(DESCRIPTION OF THE TASK): Reproduce the data word for word, from the very first line up to and including the line that contains "[x=581, y=332]".

──────────────────────────────

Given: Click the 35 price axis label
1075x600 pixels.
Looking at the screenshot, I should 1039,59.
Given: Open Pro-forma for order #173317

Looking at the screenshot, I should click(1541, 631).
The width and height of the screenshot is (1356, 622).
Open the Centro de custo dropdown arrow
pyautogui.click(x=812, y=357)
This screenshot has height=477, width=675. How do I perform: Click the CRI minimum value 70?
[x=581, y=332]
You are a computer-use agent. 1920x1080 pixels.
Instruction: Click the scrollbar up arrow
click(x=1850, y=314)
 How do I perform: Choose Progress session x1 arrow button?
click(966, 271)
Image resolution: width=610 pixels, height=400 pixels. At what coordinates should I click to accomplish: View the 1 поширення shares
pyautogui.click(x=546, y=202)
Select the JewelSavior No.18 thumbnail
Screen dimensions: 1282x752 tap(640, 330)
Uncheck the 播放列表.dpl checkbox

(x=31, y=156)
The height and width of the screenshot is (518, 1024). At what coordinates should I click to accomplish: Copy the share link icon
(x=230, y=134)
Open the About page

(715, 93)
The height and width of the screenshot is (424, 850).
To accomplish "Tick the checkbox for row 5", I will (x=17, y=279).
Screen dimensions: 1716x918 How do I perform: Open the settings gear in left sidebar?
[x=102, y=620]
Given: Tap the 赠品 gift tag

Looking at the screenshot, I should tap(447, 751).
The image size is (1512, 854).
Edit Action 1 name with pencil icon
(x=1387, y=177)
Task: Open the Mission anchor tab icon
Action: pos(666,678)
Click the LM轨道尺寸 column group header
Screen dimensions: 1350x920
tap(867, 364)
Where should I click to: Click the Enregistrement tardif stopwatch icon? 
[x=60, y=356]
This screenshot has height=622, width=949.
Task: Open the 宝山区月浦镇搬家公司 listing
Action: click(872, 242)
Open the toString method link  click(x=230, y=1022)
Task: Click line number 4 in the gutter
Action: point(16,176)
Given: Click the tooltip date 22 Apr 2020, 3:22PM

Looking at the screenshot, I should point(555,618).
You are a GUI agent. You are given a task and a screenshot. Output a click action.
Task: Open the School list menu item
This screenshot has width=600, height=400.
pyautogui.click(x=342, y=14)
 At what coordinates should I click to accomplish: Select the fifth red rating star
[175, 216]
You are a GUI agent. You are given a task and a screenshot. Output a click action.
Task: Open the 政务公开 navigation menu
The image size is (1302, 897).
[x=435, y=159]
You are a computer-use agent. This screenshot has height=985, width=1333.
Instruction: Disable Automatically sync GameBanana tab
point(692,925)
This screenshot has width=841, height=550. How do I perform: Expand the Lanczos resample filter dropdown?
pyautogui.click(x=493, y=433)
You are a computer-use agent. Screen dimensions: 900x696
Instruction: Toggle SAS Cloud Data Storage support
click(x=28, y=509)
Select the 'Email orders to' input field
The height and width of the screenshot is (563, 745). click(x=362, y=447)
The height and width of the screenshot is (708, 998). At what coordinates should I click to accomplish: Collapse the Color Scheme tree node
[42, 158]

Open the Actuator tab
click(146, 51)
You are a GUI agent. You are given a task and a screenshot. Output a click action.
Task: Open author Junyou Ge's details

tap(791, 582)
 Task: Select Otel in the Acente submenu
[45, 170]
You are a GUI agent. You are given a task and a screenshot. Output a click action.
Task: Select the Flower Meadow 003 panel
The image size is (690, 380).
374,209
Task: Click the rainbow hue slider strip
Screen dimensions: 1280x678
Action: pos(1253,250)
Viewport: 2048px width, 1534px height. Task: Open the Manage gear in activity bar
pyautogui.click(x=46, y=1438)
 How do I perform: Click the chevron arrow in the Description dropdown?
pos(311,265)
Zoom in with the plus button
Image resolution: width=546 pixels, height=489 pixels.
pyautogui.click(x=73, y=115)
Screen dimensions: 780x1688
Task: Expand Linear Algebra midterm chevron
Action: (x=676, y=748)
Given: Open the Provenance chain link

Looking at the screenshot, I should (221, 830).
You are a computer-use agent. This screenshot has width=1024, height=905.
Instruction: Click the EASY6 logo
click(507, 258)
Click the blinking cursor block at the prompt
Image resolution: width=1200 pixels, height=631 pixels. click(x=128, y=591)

──────────────────────────────

(WORKED ANSWER):
Given: Click the 35 price axis label
1075x600 pixels.
Looking at the screenshot, I should 1039,59.
Given: Open Pro-forma for order #173317

Looking at the screenshot, I should click(1541, 631).
The width and height of the screenshot is (1356, 622).
Open the Centro de custo dropdown arrow
pyautogui.click(x=812, y=357)
This screenshot has height=477, width=675. How do I perform: Click the CRI minimum value 70?
[x=581, y=332]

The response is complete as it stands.